Vous aurez sans doute noté la présence d'une zone intitulée « les racines des os brisés ». C'est un petit sobriquet que j'ai donné à cette partie de la cour qui a provoqué bien des foulures et des fractures aux lycéens. Pourquoi ? Et bien sachez qu'un arbre, ça possède des racines. Et qu'un grand et gros arbres, ça possède des grandes et grosses racines, à tel point qu'elles éclatent sans aucun mal les pavés de la cour. On se retrouve donc avec un fatras de pierres brisées et de dalles branlantes qui forment autant de pièges qu'il n'y a de pieds pour marcher dessus. C'est intelligent n'est-ce pas ? Remarquez, c'est très important de mettre de la verdure, sans ironie je suis totalement pour. Mais quitte à faire ça, pourquoi dépenser de l'argent dans un revêtement de basse qualité alors qu'un simple parterre de gravier et de terre aurait largement fait l'affaire ? Et oui, si l'architecte avait eu plus de bon sens que de frénésie pseudo artistique, il aurait lié efficacité et sécurité. Il faut croire que cette personne était à son domaine ce que je suis à la boxe thaïe.

Finissons en beauté avec l'université ! Ici, c'était un peu comme le lycée : en théorie, tout était parfaitement accessible. Mais en pratique, j'ai dérouillé plus d'une fois. Pendant mes quatre années de licence (ouais, j'ai retapé la dernière car je me suis mis à World of Warcraft et au poker), j'ai du rester coincé dans l'ascenseur une bonne dizaine de fois. Cela aurait pu être le double, car la moitié du temps, celui-ci était en panne. À cette époque-là, je marchais encore plus difficilement qu'au lycée et j'avais besoin d'une canne. Imaginez ma peine quand je devais me résoudre à prendre les escaliers... Un ascenseur, c'est bien, un ascenseur qui marche tous les jours, c'est encore mieux !

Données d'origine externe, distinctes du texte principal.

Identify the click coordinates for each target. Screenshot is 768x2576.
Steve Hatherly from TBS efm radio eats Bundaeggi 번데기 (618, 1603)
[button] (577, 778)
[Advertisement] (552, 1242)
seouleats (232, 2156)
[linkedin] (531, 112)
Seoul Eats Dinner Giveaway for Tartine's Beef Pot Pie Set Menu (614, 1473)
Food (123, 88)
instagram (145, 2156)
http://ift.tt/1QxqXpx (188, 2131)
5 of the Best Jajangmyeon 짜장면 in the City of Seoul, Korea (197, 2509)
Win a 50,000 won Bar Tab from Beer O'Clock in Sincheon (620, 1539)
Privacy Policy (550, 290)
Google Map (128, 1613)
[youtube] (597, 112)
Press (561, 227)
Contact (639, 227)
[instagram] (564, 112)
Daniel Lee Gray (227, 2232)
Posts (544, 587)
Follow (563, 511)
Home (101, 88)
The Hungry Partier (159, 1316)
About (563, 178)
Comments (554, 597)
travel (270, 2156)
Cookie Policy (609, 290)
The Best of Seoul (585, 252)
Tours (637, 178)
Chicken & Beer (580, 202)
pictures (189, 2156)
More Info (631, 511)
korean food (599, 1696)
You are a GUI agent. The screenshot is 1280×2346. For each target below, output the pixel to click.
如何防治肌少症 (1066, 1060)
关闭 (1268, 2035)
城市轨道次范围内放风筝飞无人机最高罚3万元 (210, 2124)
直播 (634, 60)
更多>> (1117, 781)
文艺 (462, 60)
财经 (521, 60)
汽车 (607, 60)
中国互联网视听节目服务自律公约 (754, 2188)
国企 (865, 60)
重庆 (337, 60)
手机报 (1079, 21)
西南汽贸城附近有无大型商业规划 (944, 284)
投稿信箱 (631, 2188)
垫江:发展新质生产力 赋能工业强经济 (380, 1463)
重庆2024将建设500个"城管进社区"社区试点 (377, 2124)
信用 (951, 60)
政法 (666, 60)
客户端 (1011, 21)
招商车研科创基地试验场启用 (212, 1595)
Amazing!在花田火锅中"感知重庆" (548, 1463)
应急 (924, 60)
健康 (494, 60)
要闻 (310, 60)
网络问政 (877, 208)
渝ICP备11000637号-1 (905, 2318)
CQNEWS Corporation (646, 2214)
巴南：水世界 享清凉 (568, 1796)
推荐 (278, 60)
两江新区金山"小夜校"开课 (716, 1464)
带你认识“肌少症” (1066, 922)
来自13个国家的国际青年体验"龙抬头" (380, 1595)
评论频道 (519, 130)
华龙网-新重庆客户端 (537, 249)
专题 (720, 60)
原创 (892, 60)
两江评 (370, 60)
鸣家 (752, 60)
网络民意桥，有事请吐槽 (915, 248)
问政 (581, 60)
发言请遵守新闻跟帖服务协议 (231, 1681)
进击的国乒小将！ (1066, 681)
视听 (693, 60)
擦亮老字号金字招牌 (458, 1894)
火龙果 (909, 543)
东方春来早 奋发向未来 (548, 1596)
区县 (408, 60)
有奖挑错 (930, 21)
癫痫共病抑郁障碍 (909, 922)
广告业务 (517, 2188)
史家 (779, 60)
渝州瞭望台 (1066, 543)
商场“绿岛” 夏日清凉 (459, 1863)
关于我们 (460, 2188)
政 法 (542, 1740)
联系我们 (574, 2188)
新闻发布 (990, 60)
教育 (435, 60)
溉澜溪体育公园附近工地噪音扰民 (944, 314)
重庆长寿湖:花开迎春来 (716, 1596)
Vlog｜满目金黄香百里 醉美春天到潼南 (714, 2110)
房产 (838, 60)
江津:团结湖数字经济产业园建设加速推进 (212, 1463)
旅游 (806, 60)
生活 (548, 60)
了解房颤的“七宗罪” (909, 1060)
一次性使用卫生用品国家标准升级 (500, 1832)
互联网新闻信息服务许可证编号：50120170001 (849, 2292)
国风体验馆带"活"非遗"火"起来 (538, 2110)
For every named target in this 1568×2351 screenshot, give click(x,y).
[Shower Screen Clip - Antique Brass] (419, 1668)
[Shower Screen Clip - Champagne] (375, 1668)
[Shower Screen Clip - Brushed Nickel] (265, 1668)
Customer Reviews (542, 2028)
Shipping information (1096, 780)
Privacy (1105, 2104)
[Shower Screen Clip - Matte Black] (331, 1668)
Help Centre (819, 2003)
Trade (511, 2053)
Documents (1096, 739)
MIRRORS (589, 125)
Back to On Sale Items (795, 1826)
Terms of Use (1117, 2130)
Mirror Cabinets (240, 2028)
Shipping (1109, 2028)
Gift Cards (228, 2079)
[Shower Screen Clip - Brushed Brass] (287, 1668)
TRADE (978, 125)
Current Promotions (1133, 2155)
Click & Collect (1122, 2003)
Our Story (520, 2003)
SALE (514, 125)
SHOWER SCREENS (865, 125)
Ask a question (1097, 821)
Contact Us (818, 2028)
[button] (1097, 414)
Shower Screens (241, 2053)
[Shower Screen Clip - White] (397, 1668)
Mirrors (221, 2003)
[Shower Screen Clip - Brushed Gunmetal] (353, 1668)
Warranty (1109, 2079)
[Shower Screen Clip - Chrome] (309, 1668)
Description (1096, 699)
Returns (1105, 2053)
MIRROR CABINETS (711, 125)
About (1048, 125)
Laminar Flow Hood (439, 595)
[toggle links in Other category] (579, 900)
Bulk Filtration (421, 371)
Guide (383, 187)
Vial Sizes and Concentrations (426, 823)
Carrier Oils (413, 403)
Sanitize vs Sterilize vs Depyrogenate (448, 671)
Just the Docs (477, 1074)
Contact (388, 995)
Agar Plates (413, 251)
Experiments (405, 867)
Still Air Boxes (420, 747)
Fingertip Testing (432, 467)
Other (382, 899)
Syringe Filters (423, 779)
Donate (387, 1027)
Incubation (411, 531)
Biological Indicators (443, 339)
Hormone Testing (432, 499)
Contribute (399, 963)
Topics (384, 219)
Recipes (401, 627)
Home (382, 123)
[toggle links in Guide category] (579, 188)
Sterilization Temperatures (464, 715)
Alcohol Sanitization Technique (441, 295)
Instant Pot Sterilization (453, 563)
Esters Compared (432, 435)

Dans l'ensemble, j'avais toujours cours dans la même partie de l'université, sauf une année ou un cours était donné dans un amphithéâtre en sous-sol (oui oui ça existe), amphithéâtre inaccessible par absence d'ascenseur. Inutile de vous dire que ce cours-là, je n'ai eu d'autres choix que de m'en passer. Je n'en ai pas fait toute une histoire, car c'était un cours magistral, donc il n'y avait pas vraiment d'obligation de s'y rendre (en tout cas du point de vue d'un étudiant Mais durant un semestre, il y avait un cours « obligatoire » qui avait lieu dans la seule et unique salle qui se situait exactement entre le premier étage et le rez-de-chaussée, c'est-à-dire là où l'ascenseur ne s'arrête pas. Pour y accéder, une volée de marches qui représentaient pour moi une épreuve plus grande que l'escalade de l'Everest. 

Le jour où j'ai découvert ça, j'étais dépité, écœuré par l'absurdité de la situation. Chaque début d'année, j'avais rendez-vous avec une « chargée de l'accueil des étudiants handicapés ». Je tiens d'ailleurs à préciser que je n'incrimine absolument pas cette personne qui faisait ce qu'elle pouvait avec les petits moyens qu'elle avait. Je n'ai aucun doute sur sa sincérité et sur sa réelle envie d'aider les étudiants, plus particulièrement les étudiants handicapés. Mais toujours est-il que c'est totalement aberrant de passer du temps à chaque pré-rentrée pour discuter de ma situation et de mes éventuels besoins pour au final avoir un planning de cours qui me dirige dans la seule classe absolument inaccessible. Ce matin-là, quand le prof est arrivé, je lui ai demandé ce qu'il ferait à ma place. Et il m'a dit qu'il comprenait ma situation, que c'était absolument inadmissible, et qu'en l'état actuel des choses il ne voyait pas comment je pouvais assister à son cours. Heureusement, mes camarades m'aidaient à chaque fois à gravir les marches, mais pour une fois, pour une question de principe, je m'attarde sur ce point de détail de l'histoire (n'est-ce pas) qui est peut-être un détail pour vous mais qui pour moi veut dire beaucoup, ça veut dire « coucou, nous sommes une université accessible à tous, sauf ici et ici et ici et encore ici, mais on va faire comme si de rien n'était, comme ça on ne touche pas au budget ».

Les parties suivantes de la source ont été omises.